Infine un problema di conoscenza: questi bellissimi filmati raccontano fascinose faune esotiche, le quali vanno a occupare nella nostra mente lo spazio che, credo, dovremmo riservare ai più comuni animali nostrani. Cosicché conosciamo tutto delle tecniche di caccia dei leoni e del comportamento riproduttivo degli ippopotami, ma dei ghiri sappiamo solo che vanno in letargo, e delle volpi che mangiano le galline. E non ricaviamo queste informazioni da osservazioni dirette, ma dai libri o dai racconti dei nonni. Eppure è più probabile che uno qualunque di noi incontri proprio ghiri e volpi, insieme a tassi, faine, pipistrelli, e a tutti i “topoidi” (una dozzina di specie solo in Piemonte), piuttosto che scimmie ed elefanti. Per limitarci solo al campo dei mammiferi, beninteso!

Finisco con un aspetto più etico. Alcuni filmati mostrano esperti ricercatori che maneggiano con grande confidenza gli animali oggetto del loro studio o del loro lavoro. In questo caso le avvertenze dovrebbero essere maiuscole. Infatti trasmettono inconsapevolmente due messaggi che ritengo fuorvianti e pericolosi. Il primo è che gli animali siano poco o nulla disturbati dai nostri interventi, e il secondo è che si possano sempre e comunque avvicinare o toccare, basta farlo senza cattive intenzioni. Entrambi sono falsi. In realtà tutti gli animali selvatici patiscono la nostra presenza, e nessuno di loro ha piacere di essere manipolato (tanto è vero che i veterinari prima di particolari interventi li anestetizzano con una siringa sparata da lontano).

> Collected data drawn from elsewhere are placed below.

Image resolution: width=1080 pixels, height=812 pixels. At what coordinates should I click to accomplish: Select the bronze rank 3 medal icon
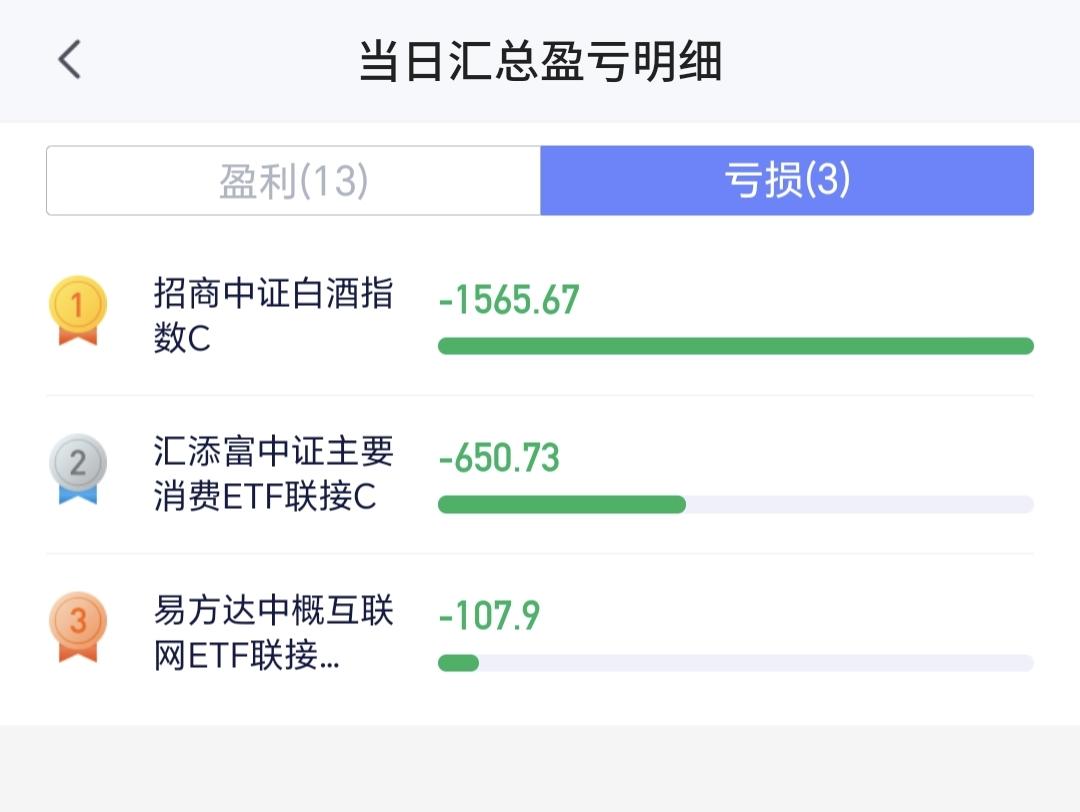[78, 627]
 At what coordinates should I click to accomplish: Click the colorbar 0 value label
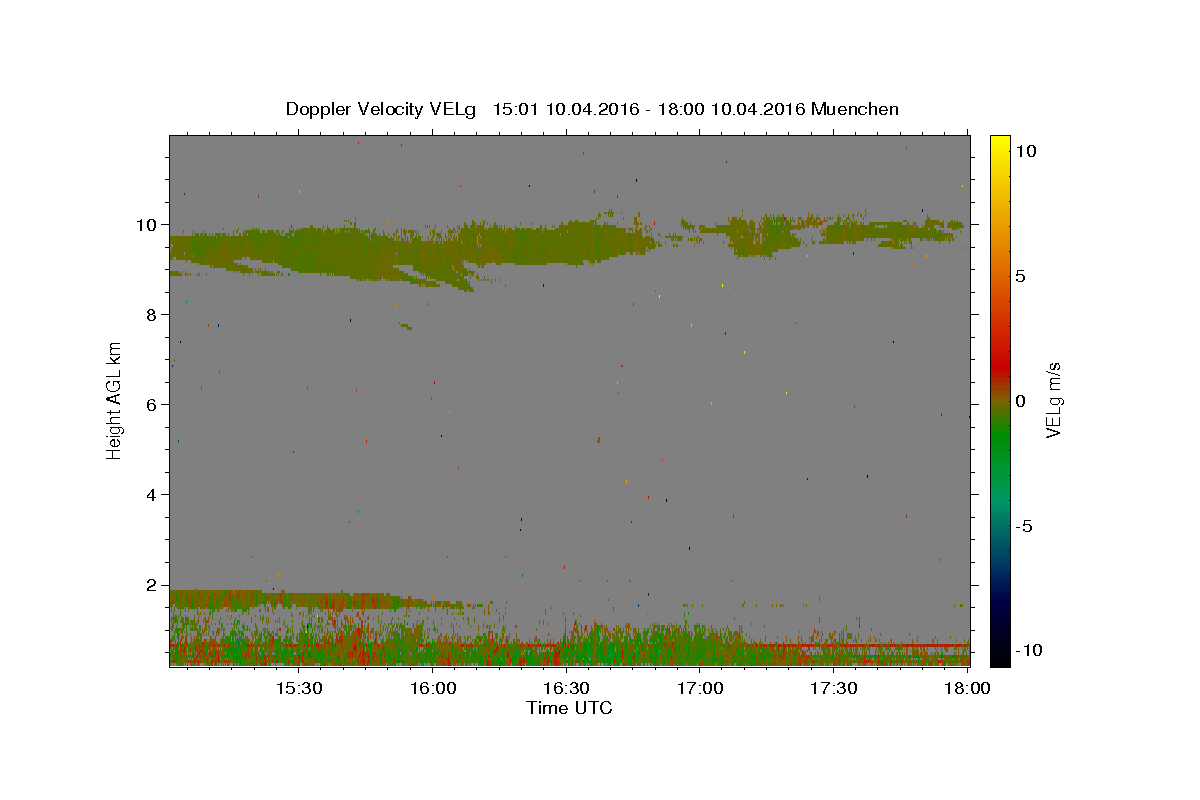point(1020,401)
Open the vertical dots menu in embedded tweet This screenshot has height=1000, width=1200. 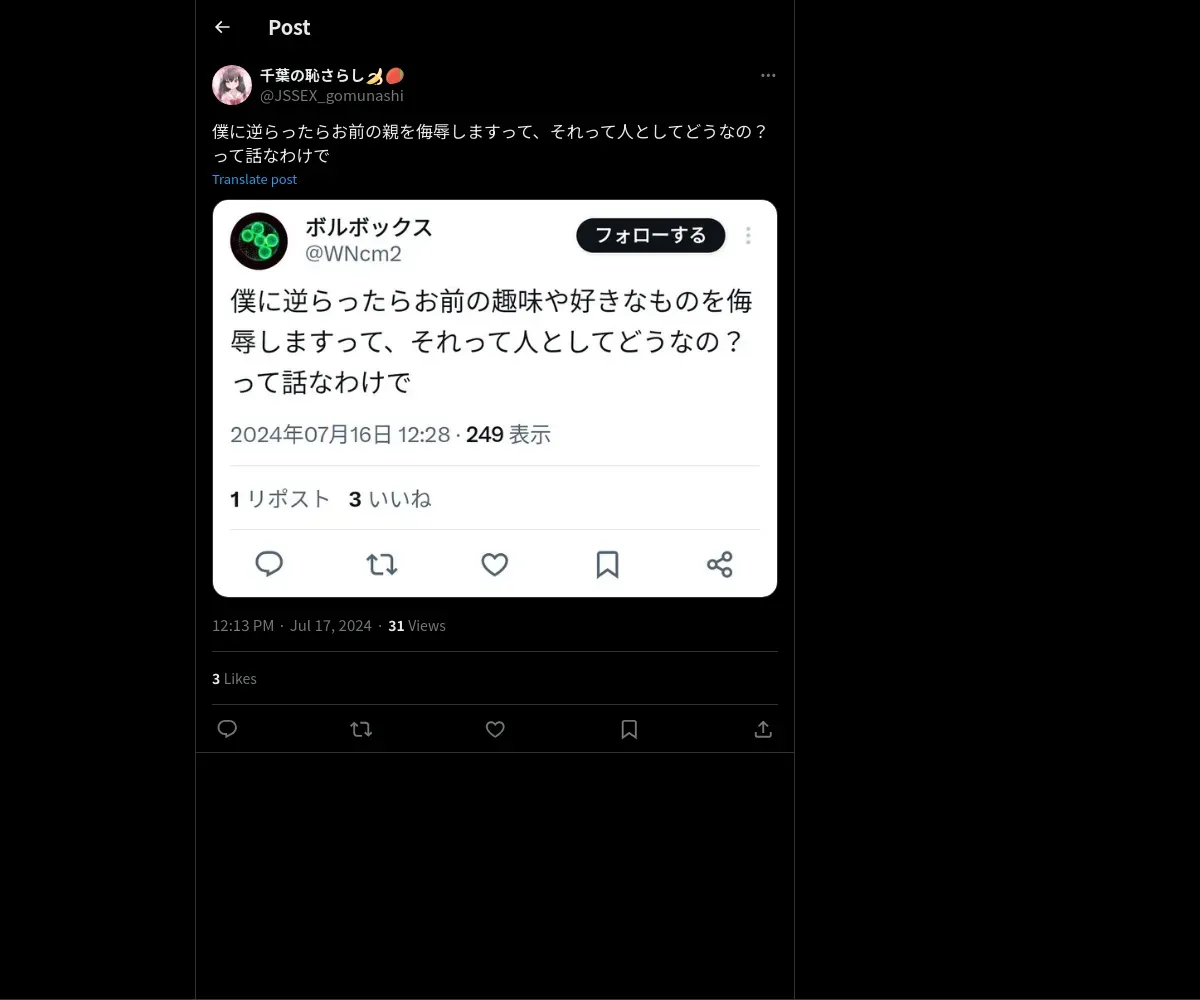[x=748, y=236]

Ignorare le reazioni di un selvatico senza vie di uscita o la sua distanza di fuga rappresenta quindi una vera e propria mancanza di rispetto, e una potenziale situazione di rischio. Poiché non sappiamo interpretare i loro segnali, dovremmo comportarci con la prudenza e la sottomissione del turista straniero in un paese del quale non conosce lingua e costumi.

In conclusione voglio forse dire che non bisogna più guardare Superquark? No di certo. Solo, prima di sedersi in poltrona, bisogna leggere attentamente le avvertenze.